Rosemary Agunsoye, a retired accountant, said her family’s eating habits have drastically changed as a result of the prevailing economic crunch.

“Lunch has become a past activity in our home; eating snacks in between meals is no longer allowed. Taking tea or beverages is an occasional thing in our home now,” she said.

Chioma Goodness, a public servant, said that though the economic crunch is really biting hard, she is still having her three square meals, but with some adjustments.

“For me, I still eat the way I used to eat. The downside is that I spend more money now than before. I’m not a foodie; I eat twice a day. That has been my eating habit, and it’s helping me now.

For instance, when I go to Bukka to buy food normally, I spend less than N1,000, and I will eat to my satisfaction.

“But these days, I spend up to N2,000 to N2,500 to get the same quantity of food.

It’s easy for me to maintain my eating habits because I’m still single and have no extra mouth to feed. People are going through hell out there,” she said.

Ezinne Augustine, a spinster, decried the prevailing surging cost of living in the country.

“Things have really changed, rather in a bad way; a single person can barely afford to eat, not to mention someone who has family to feed.

“My habit of eating has changed, no doubt; having a healthy diet and a three-square meal is now, by the grace of God, it’s not funny out there,” she said.

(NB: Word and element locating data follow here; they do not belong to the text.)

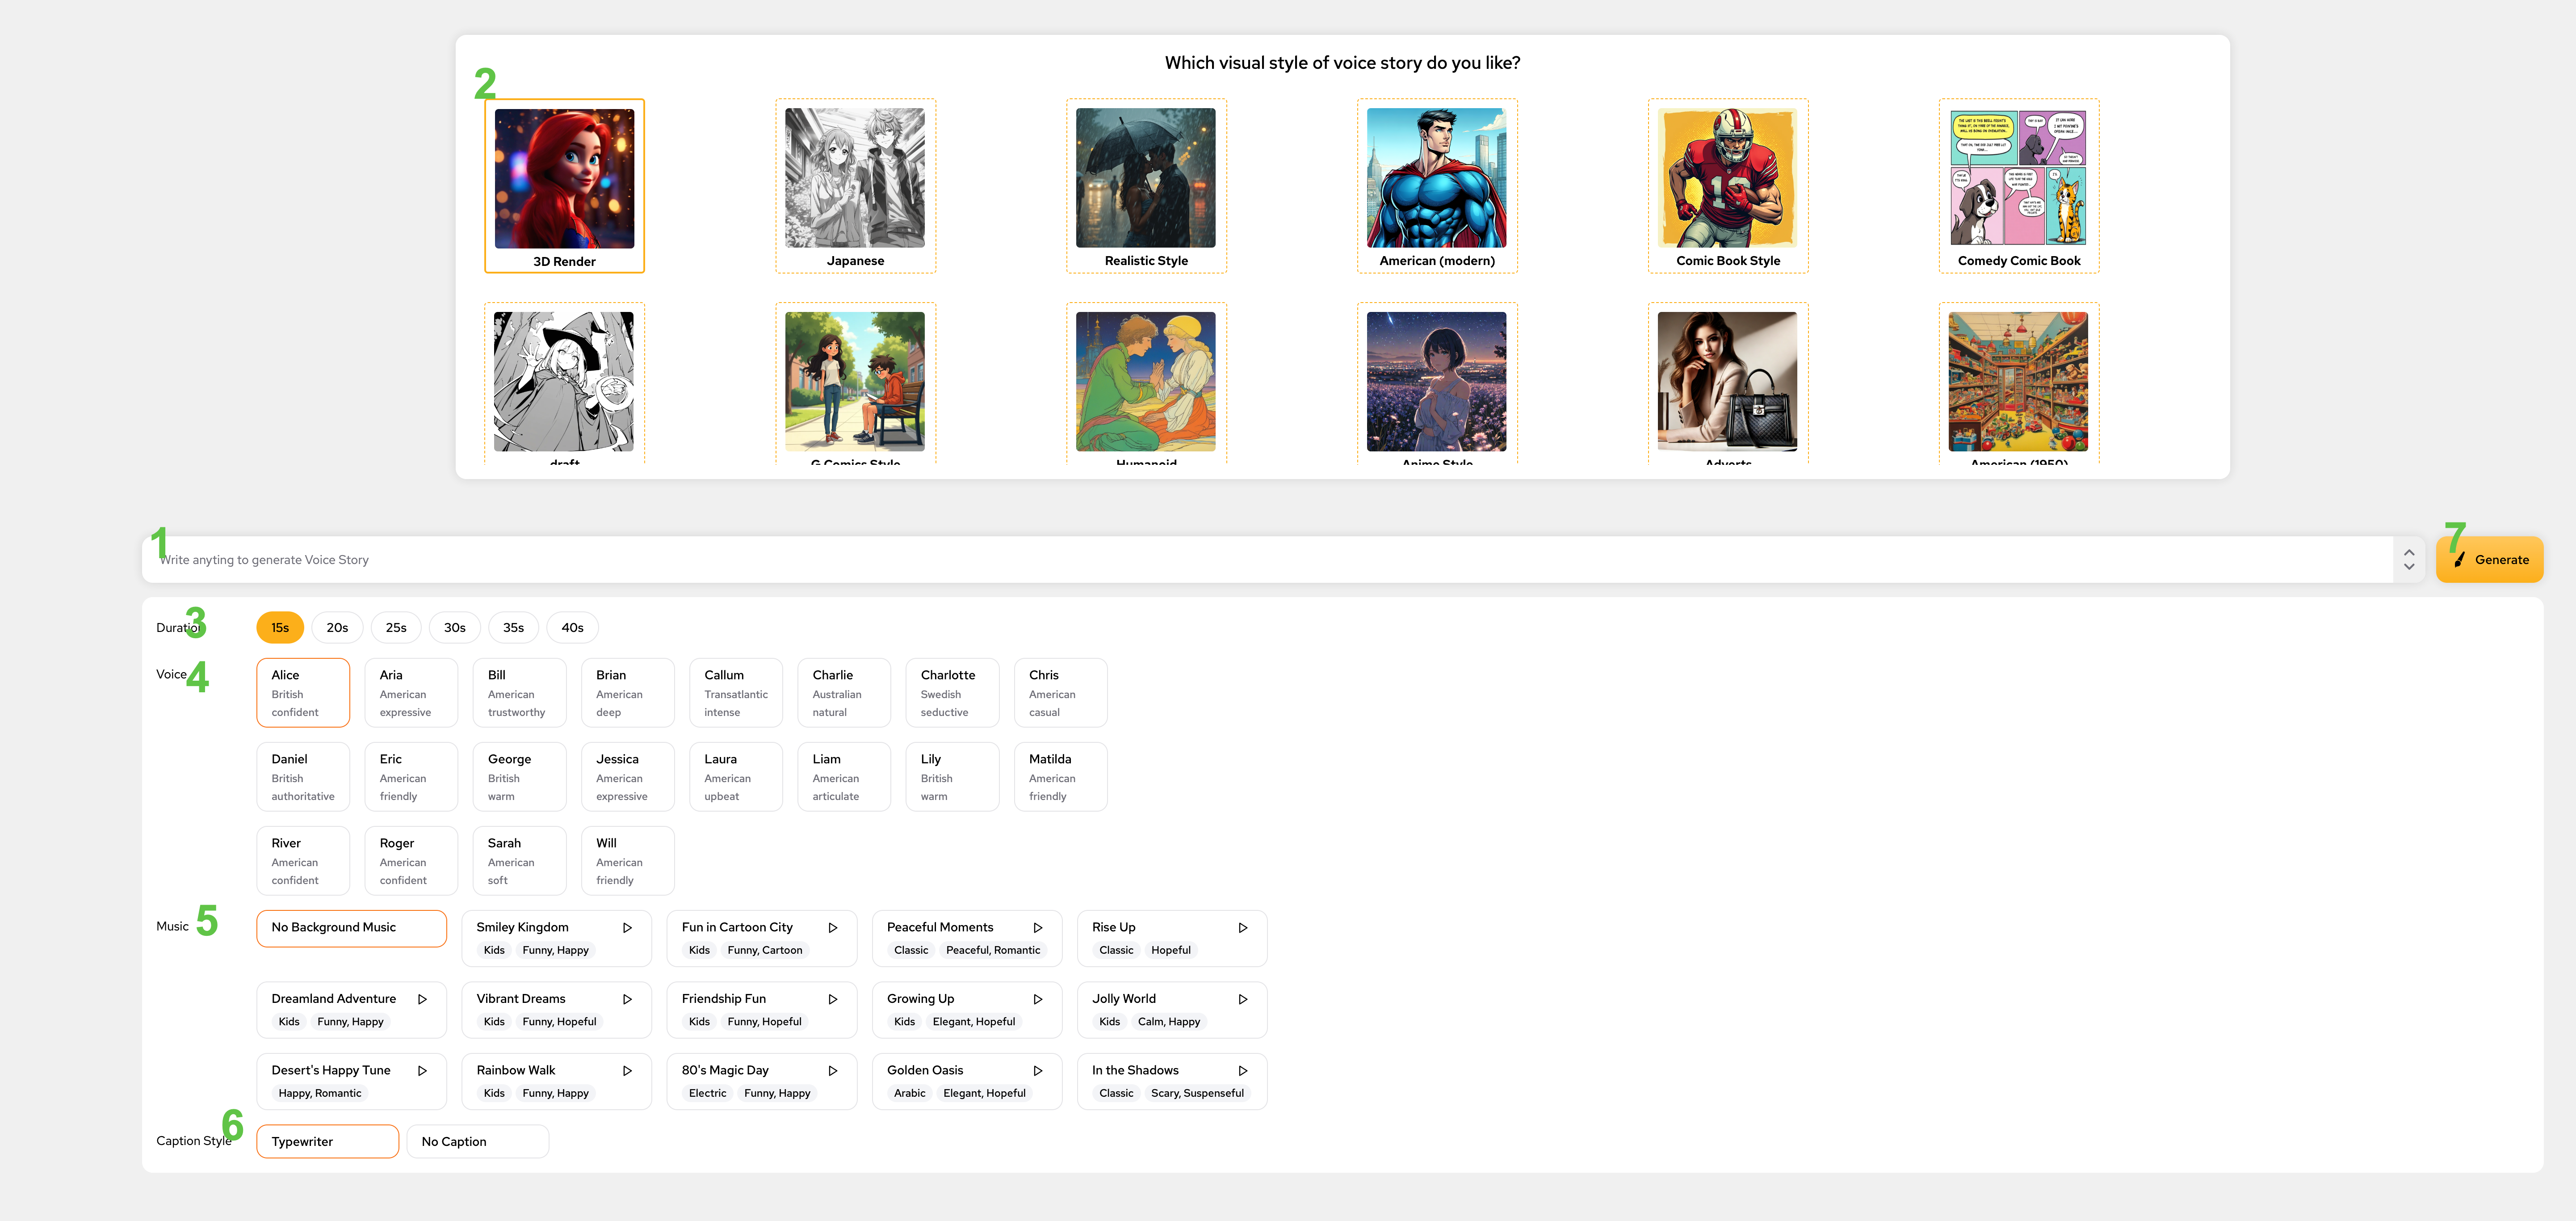Select 30s duration option
Image resolution: width=2576 pixels, height=1221 pixels.
pyautogui.click(x=455, y=626)
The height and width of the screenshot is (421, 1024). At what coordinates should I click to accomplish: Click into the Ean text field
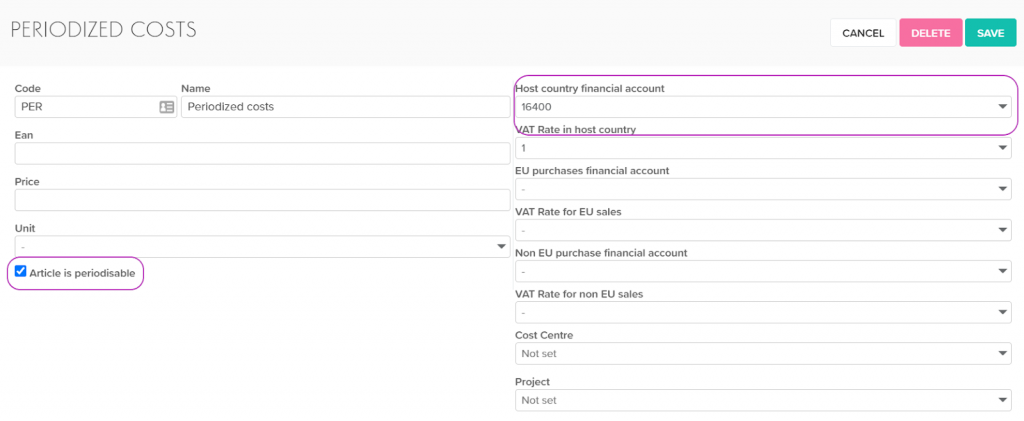[x=263, y=153]
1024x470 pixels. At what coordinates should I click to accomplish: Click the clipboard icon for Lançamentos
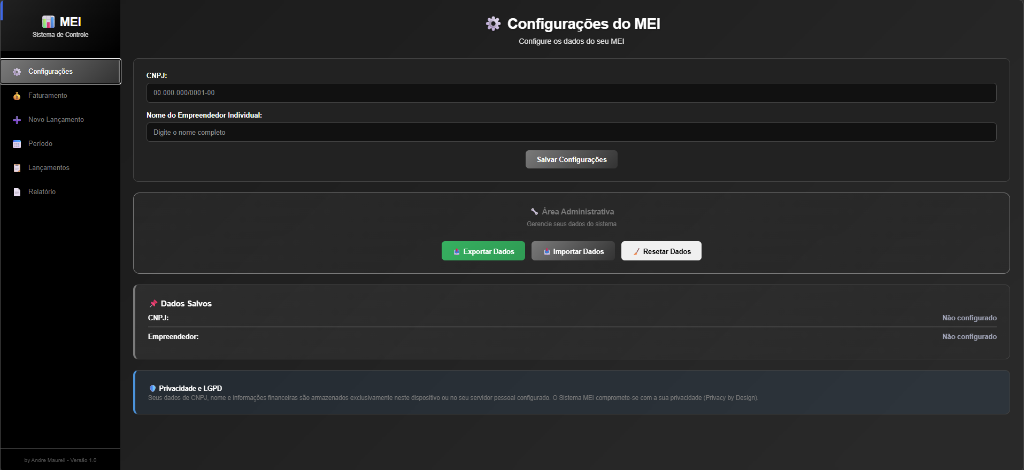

Christie Obodoechi said her eating habits have been reduced to 1-0-1: breakfast, no lunch, and dinner at night.

“Before now, I ate three times a day, which has changed. I won’t buy food outside again because it is very expensive, except I just want to eat in the eatery for the fun of it,” she said.

Harris Mfon, a retired public servant, said that though the economic situation is challenging, she is still maintaining her meal status.

“My eating habit has not changed even though the cost of living is higher now; it has been God,” she said.

Like millions of Nigerians, Ogunjiobi, Chibuike, and others are struggling daily for survival. The country’s headline inflation accelerated to 31.7 percent in February from 29.9 percent in January 2024.

Nigeria is grappling with severe socio-economic challenges that endanger its economic growth, human capital, and overall development.

The current cost of living crisis is weighty—food insecurity, shortages of essentials, and rising prices of vital food staples—leading to widespread hunger and deprivation.

This crisis, which has plagued the country in recent years, casts a depressing shadow over the entire nation.

The consequences of these afflictions extend far beyond immediate concerns, impacting not just survival but also posing significant threats to the economy due to conflicts, insecurity, and inflation.

Significantly, food insecurity has become a focal point of policy discussions worldwide, correlating with a surge in staple prices globally.

According to the World Food Programme, an alarming 26.5 million Nigerians are expected to face acute hunger during the lean season of June to August 2024.

This represents a significant increase from the 18.6 million individuals affected by food insecurity at the close of 2023, which is still biting harder to date.

In a similar vein, findings from the 2023 Food and Agricultural Organisation (FAO) report highlight a stark situation: an estimated 20 percent of Nigerians grapple with undernourishment, while a distressing 45 percent of children under the age of five suffer from stunted growth due to malnutrition and starvation.

The United Nations Children’s Fund (UNICEF) further projects that around nine million children face the risk of wasting and poor nutrition, with over 2.6 million of them likely to experience severe and acute undernourishment.

These statistics underscore the urgent need for concerted efforts to address poverty and malnutrition across Nigeria.

Numerous factors contribute to these worrying circumstances: ongoing conflicts across different geopolitical regions, the impacts of climate change, and widespread price hikes affecting both food and non-food essentials.